講義紹介

これまでの麗和セミナー

演題 働く医師の実態 お医者さんって何してるの?
東北大学医学部臨床教授
NHO仙台医療センター総合外科部長
講演者 島村 弘宗氏(高35回)
講演日 令和6年6月11日(火)
講演内容

 

 働く医師の実態と題して本講演は、医療ドラマのワンシーンの映像から始まった。医師の仕事というと医療ドラマで見るような外科手術や救命救急など、かっこいいイメージなどが先行しがちであるが、そのような仕事だけではない、医師の様々な仕事についての説明へと話が進んだ。

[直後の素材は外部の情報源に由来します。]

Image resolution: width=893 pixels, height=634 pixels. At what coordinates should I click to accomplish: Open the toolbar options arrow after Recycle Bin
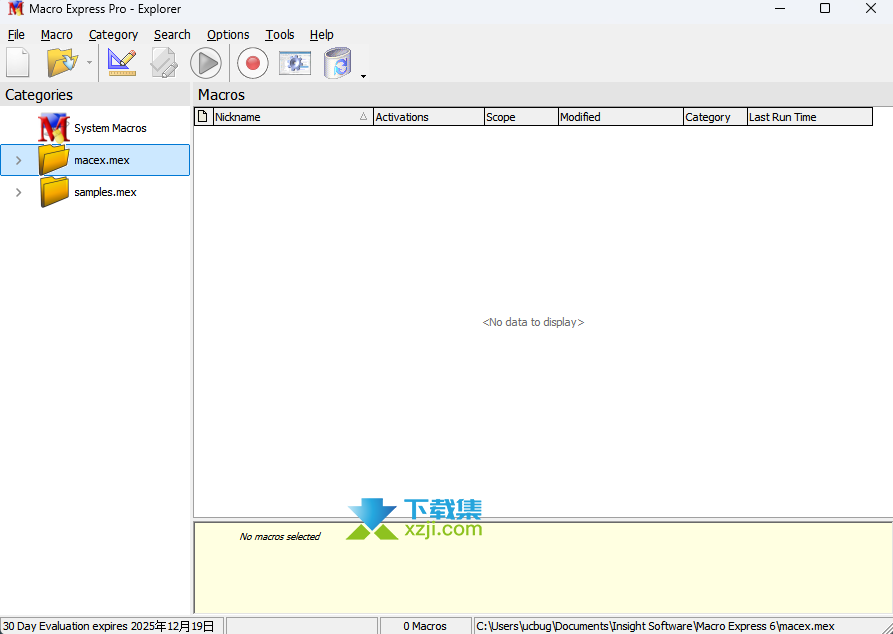pyautogui.click(x=363, y=75)
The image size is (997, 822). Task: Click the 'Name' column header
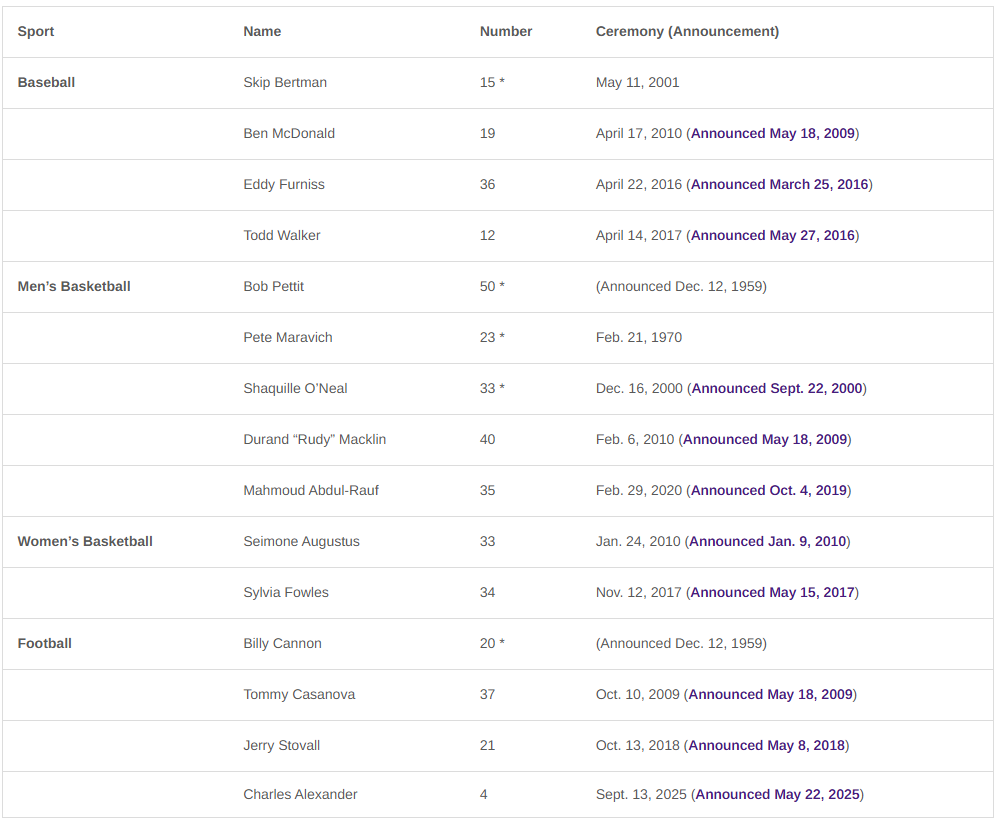[x=262, y=31]
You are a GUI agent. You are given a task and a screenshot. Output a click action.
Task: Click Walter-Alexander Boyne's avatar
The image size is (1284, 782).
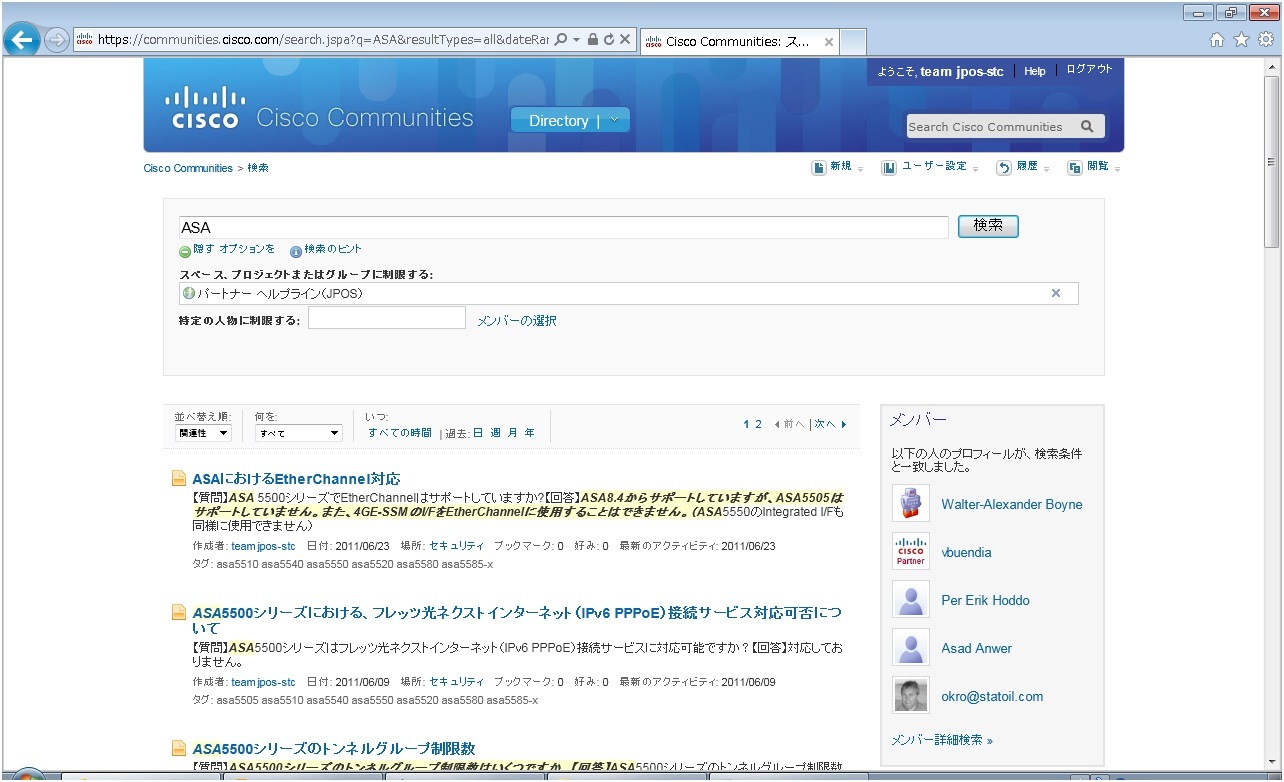[910, 504]
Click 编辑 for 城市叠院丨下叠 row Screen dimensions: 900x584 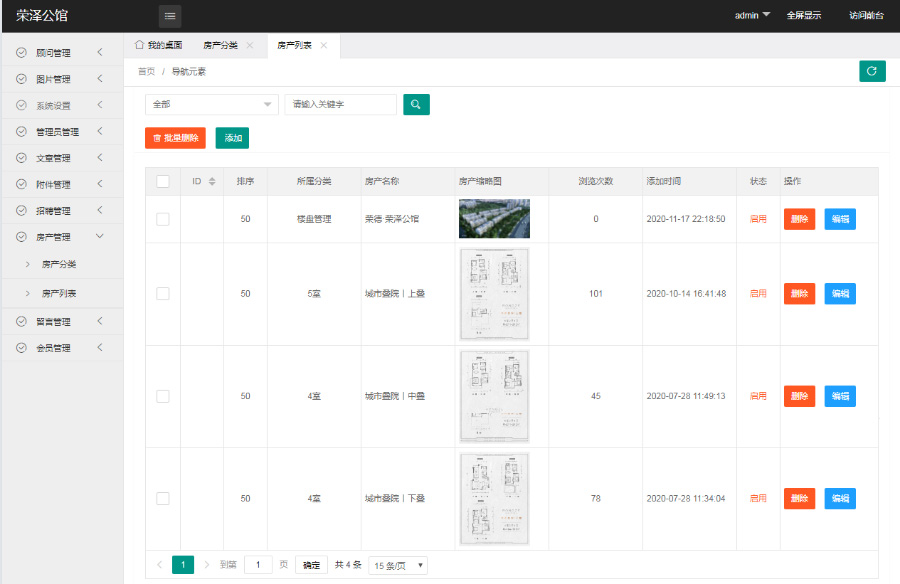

我々がドラマなどで目にすることの多い臨床医のほかに、研究者や疫学者など様々な医療に携わる仕事があり、それぞれにあった医師を目指してほしいと語られた。

 その後、実際の手術映像なども見せていただきながら、ご自身の専門である現在のがん治療について話が進んだ。がんの診断にはMRIやCTなどを利用して診断するなかで、現在ではAI技術などを駆使しながら、がんの発見を治療していることや、手術支援ロボットによる手術の映像など最先端の医療技術が語られた。また前段で述べられていたように、がん治療においても、手術を行う外科医師だけで無く研究などがどのようにがん治療に必要かなど、生徒も興味深く講演を聴いていた。

  次に島村氏がなぜ医師を目指したのかに話が進んだ。医師を目指したきっかけは、シュバイツァーの伝記を読んで目指したことや、サッカーに打ち込んだ高校時代について、語られ、それらのことが今医師として働いていることにもつながってるという。島村氏は宮城県サッカー協会理事・医学委員長としてサッカーにおける医療支援、仙台市医師会理事・副会長として研修医に対する積極的な講演やJMATとしての災害支援なども行っている。

  最後に「keep yourself busy!!」という言葉を贈られ、様々な目標を立てながらやることを見つけ、それに向かって走り続けてほしいとのことでした。また島村氏の経験から様々なことは、ばらばらなようでつながっているとして、様々なことに挑戦し、人間としてのはばを広げてほしいと生徒たちに語られた。